Submerged wrecks and the stories behind them are the main reasons to don your mask and tank around Campeche.
By Anita Draycott
The Gulf of Mexico attracts hundreds of scuba enthusiasts every year and without a doubt the marine life viewing is fantastic. However, submerged wrecks and the stories behind them are the main reasons to don your mask and tank around Campeche.
The city of Campeche, the state’s capital, was the most important port in the Yucatan Peninsula during the Colonial Era. It was a prominent commercial port for the Viceroyalty of New Spain, as Mexico was once known, making it a strategic point for mainly French and English pirates and corsairs who would attack and loot the Spanish ships.

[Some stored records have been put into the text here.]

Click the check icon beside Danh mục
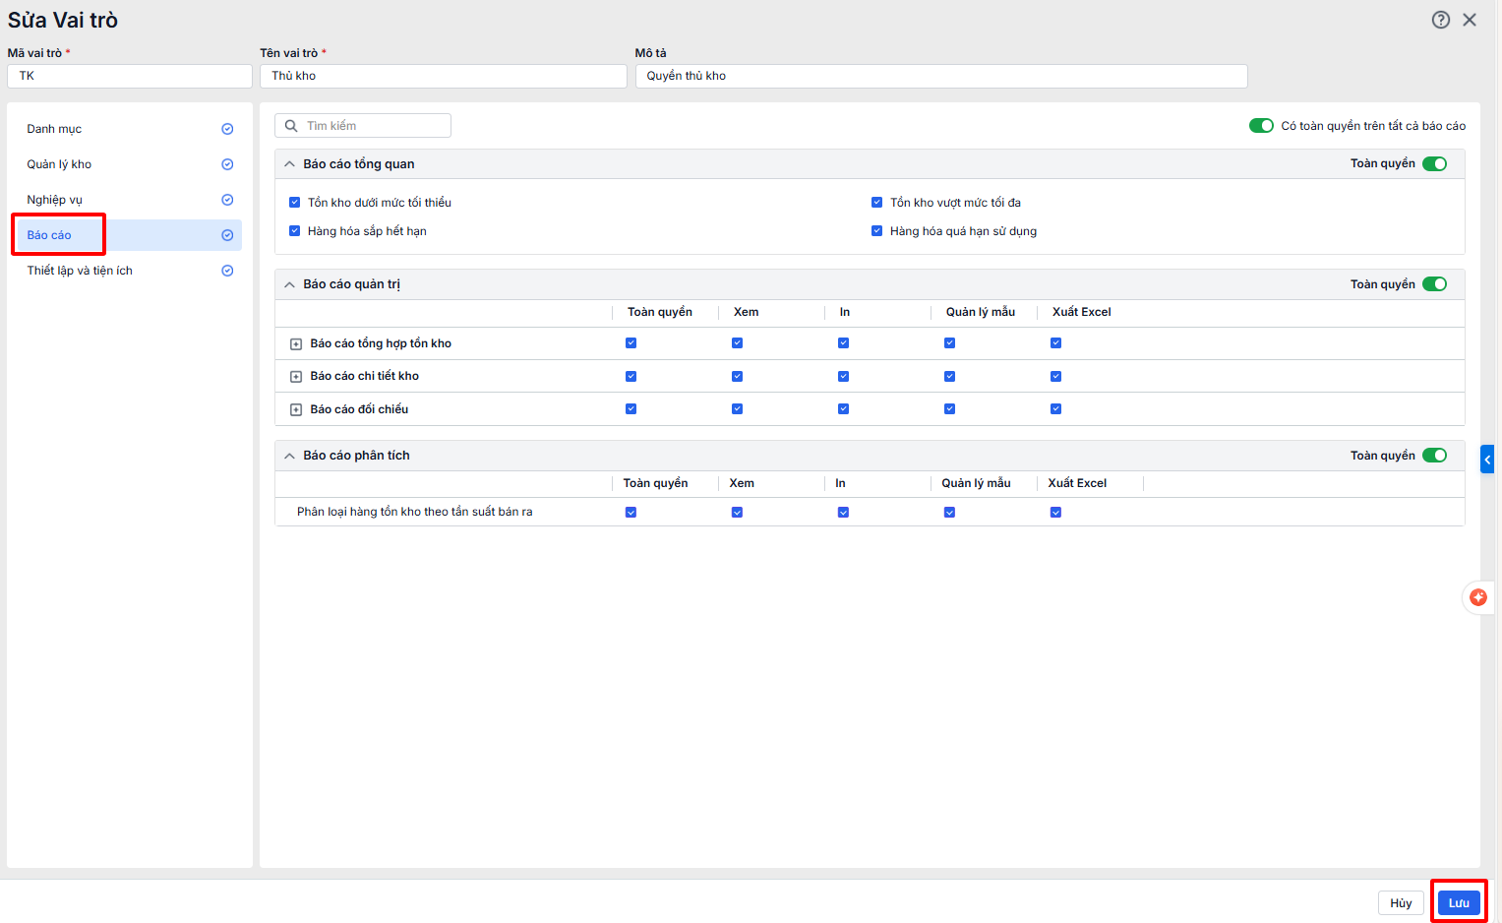This screenshot has height=923, width=1502. point(227,129)
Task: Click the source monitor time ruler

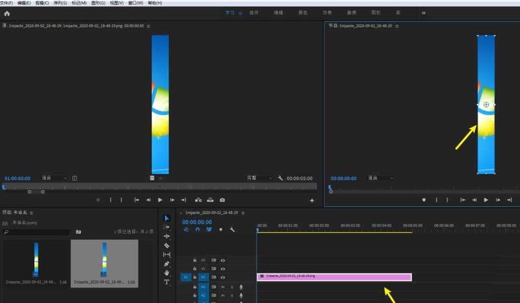Action: [x=159, y=187]
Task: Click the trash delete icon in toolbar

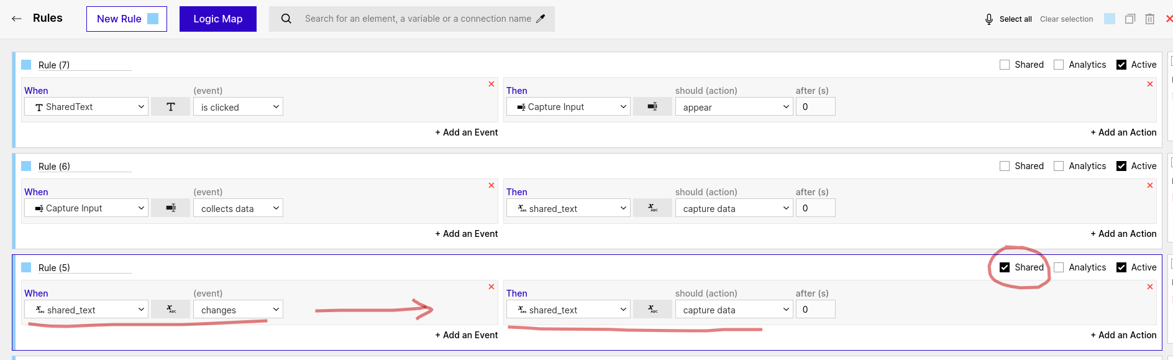Action: pos(1150,19)
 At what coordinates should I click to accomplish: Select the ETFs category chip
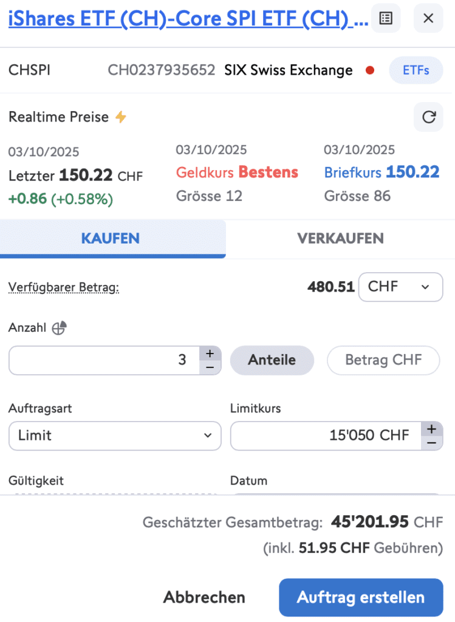point(416,70)
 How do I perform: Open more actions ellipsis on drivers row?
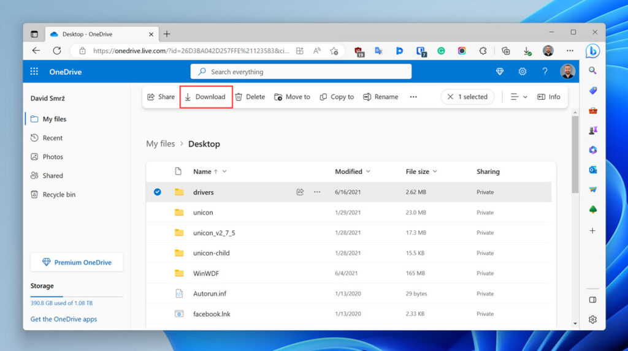(x=317, y=192)
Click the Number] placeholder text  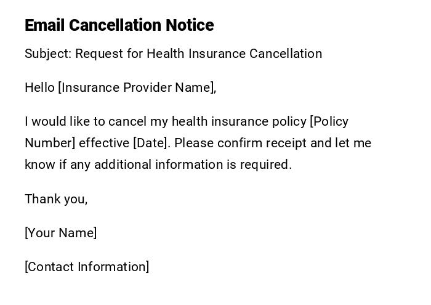[50, 143]
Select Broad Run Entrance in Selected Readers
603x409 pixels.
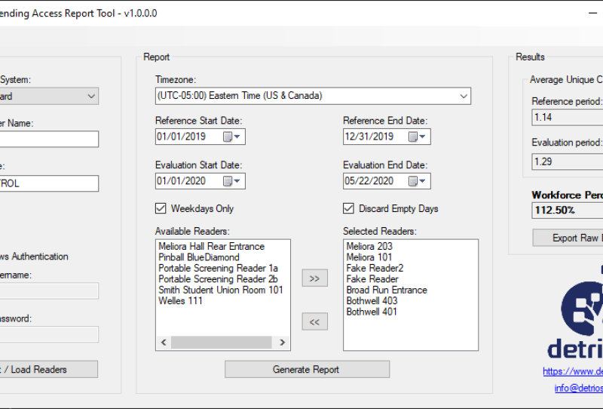387,290
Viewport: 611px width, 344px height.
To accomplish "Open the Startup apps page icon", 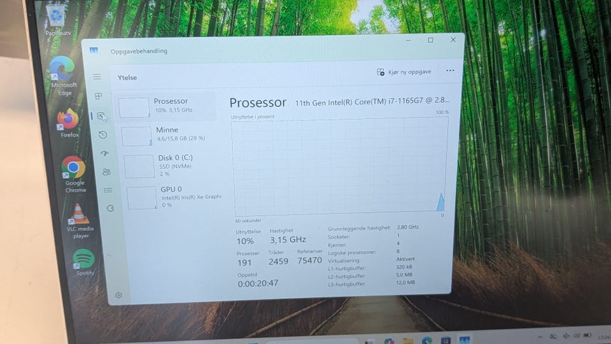I will tap(104, 154).
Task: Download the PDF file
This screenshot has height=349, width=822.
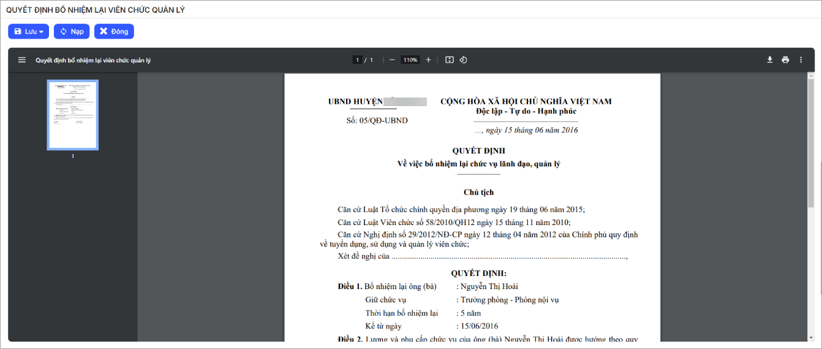Action: point(770,60)
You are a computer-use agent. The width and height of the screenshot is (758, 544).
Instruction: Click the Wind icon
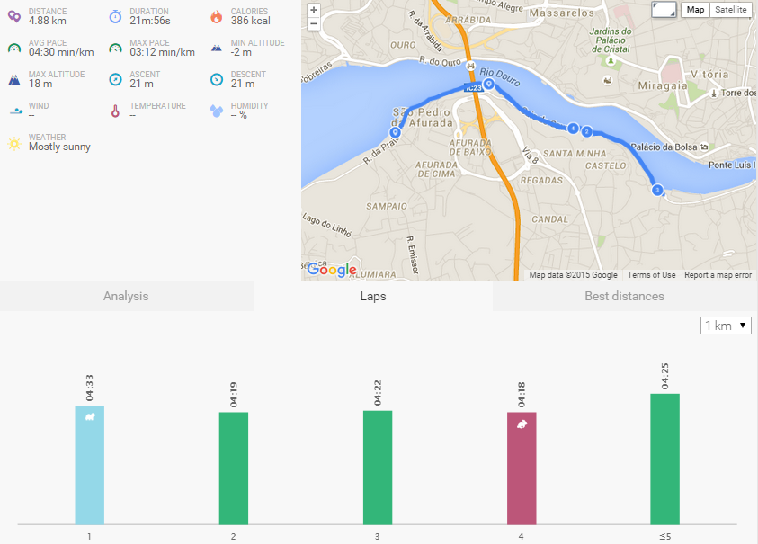(x=14, y=111)
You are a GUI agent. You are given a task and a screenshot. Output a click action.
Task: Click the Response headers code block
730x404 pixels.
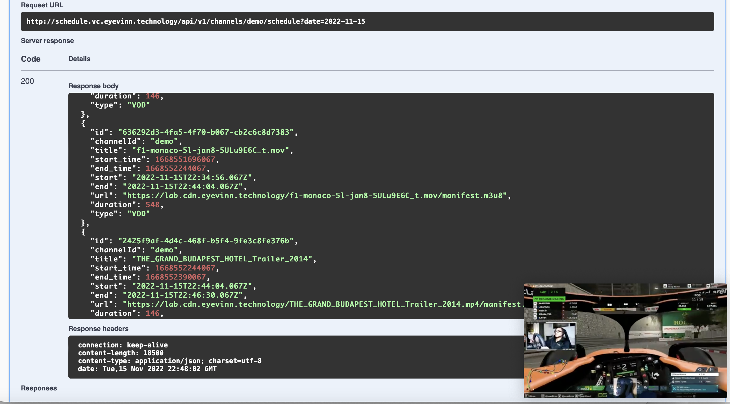click(296, 357)
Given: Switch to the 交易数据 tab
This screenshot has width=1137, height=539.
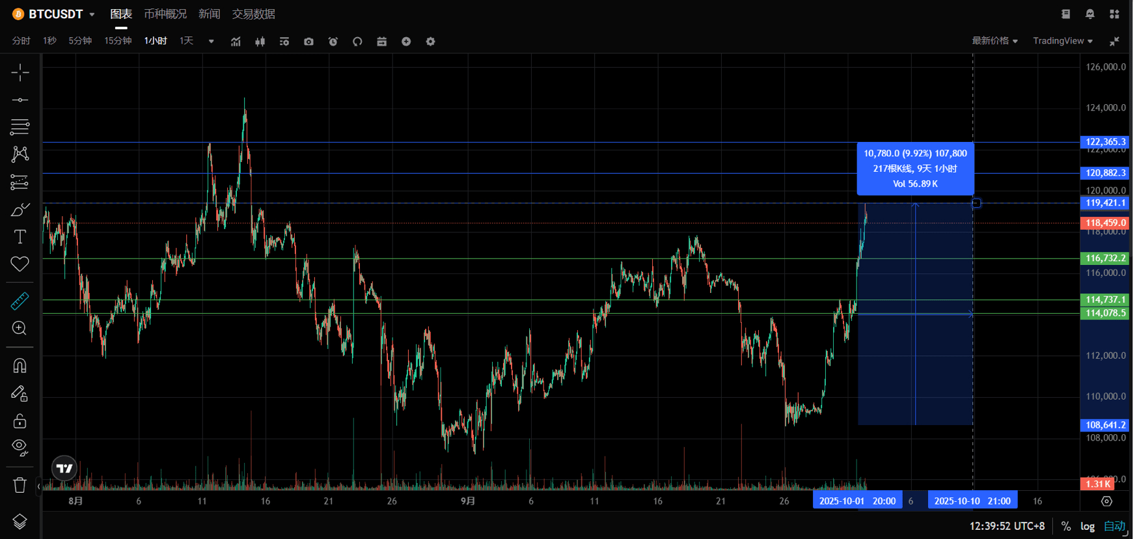Looking at the screenshot, I should (x=253, y=14).
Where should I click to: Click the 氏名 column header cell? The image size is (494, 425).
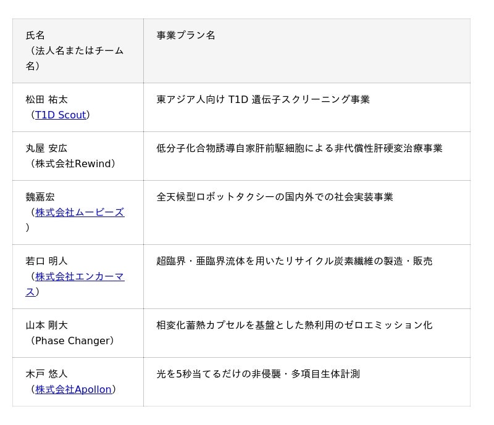78,51
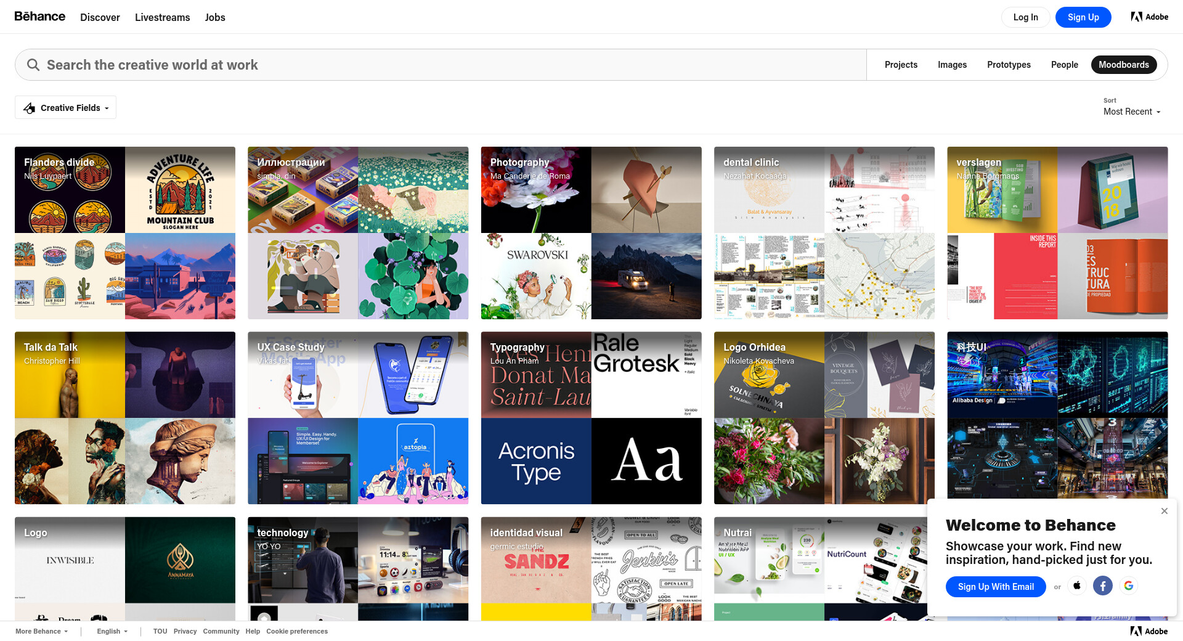This screenshot has height=641, width=1183.
Task: Select the Moodboards tab
Action: [x=1123, y=65]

The depths of the Gulf of Mexico hide the remains of numerous shipwrecks from different eras, providing a unique experience for visitors. Among schools of fish and coral reefs, you will find masts, keels and canyons, once part of magnificent ships that today make up a unique underwater landscape.
To date, the National Institute of Anthropology and History (INAH), has identified more than 20 submerged archeological sites. One of the most interesting is the ship from the New Spain fleet that set sail from Cadiz in 1630 and became shipwrecked in 1631 when a violent storm kept it from reaching its destination. Just as intriguing is the wreckage of the English galleon named The Fishing Boat that sunk over two centuries ago.
Excursions to explore the underwater archeological sites along Campeche’s coast are suitable for both fit beginners and experienced scuba divers. A trained guide and proper equipment are essential for this unparalleled underwater adventure in Campeche.